Does beating UConn soften the blow? Slightly. But relative to preseason expectations, Creighton has fallen further than anyone else in the Big East.

Honorable mentions: Marquette, Providence.
Big Ten: Oregon 9-17 (2-13)
Injuries have played a role. But every team deals with injuries. When the results look like this, it cannot be the full explanation.

Oregon started the season ranked 33rd in TeamRankings predictive metrics. They now sit 90th, a number that implies they would be underdogs against Dayton, Nevada, McNeese, and Yale.

They were picked to finish fifth in the Big Ten, ahead of Michigan State. They were ranked 27th nationally in the preseason. Instead, they opened 3-5 and have gone 0-15 against Quad 1 and Quad 2 opponents.

The underlying profile is just as concerning. They turn the ball over at one of the highest rates in high major basketball, do not force turnovers, and do not shoot efficiently.

Regardless of context, this season has been a disaster relative to where expectations started.
Mid Majors: Memphis 12-13 (7-5) & San Francisco 15-14 (7-9)
Memphis was picked to finish first in the American preseason poll and currently sits below .500 overall. Conference play has been uneven, and the season as a whole falls well short of the standard Penny Hardaway’s program has set in recent years.

San Francisco received first place votes in the WCC preseason poll alongside Gonzaga and Saint Mary’s. They are now 7-9 in conference play, trailing Oregon State, Washington State, and Pacific.

TeamRankings entered the season with Memphis as the seventh best mid major and San Francisco ninth. Neither is close to postseason basketball right now. Not even the secondary tournaments.
SEC: Ole Miss 11-15 (3-10)
Ole Miss sits 14th in the SEC after entering the season ranked eighth in the preseason poll, just one year removed from a Sweet 16 run.

The Rebels were not viewed as a tournament lock, but most bracket projections expected them to land safely inside the field. TeamRankings had them 37th nationally before the season.
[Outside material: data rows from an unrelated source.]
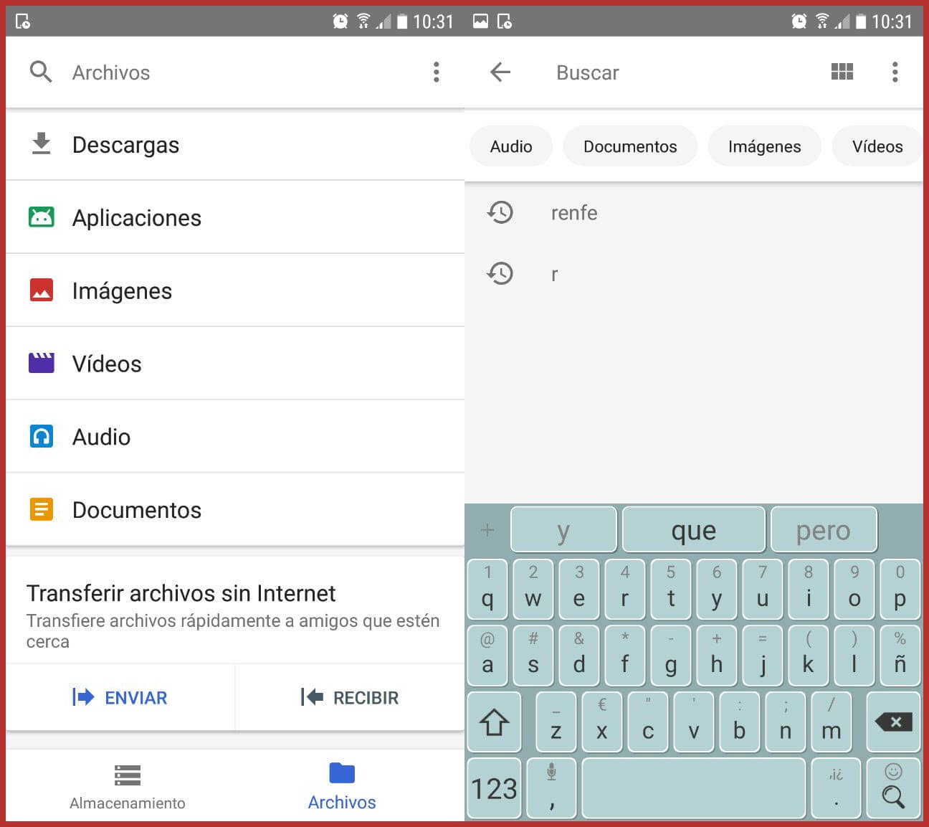929x827 pixels.
Task: Go back using the arrow beside Buscar
Action: 500,72
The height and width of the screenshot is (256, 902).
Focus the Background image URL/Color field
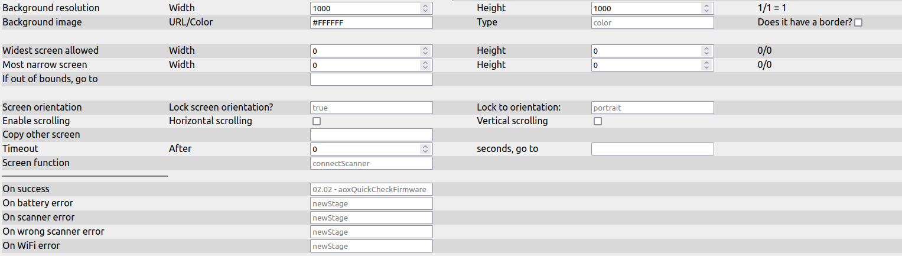371,22
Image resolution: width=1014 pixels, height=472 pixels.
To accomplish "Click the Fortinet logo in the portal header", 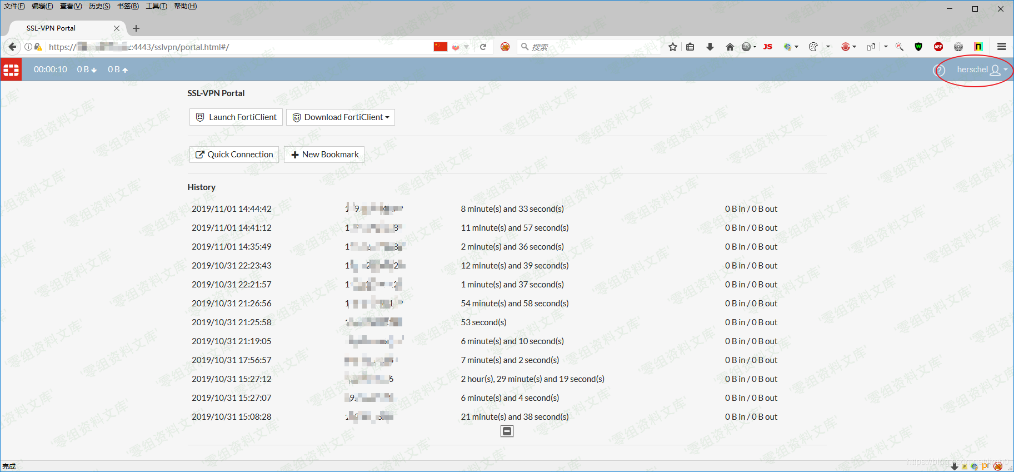I will [x=11, y=69].
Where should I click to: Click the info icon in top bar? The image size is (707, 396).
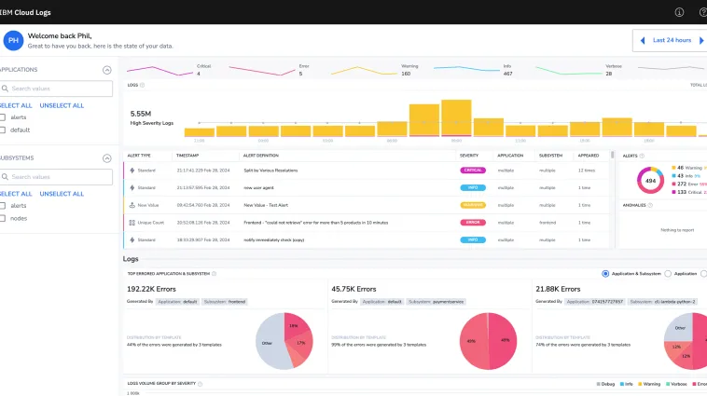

They now rank 64th.

The internal tension has been visible. Chris Beard has publicly challenged his roster and even benched his entire starting lineup during a December game. In one early press conference, when asked how the team could improve urgency and effort, AJ Storr responded, “You can’t really do too much.” Beard quickly cut in: “Yeah we can. We can play different players.”

Given the SEC’s depth, there are other disappointed fan bases. Kentucky carried national title buzz. Mississippi State and Oklahoma were expected to hover around the bubble. Auburn’s 14-12 record is underwhelming.

But relative to expectation versus reality, Ole Miss is the clearest answer.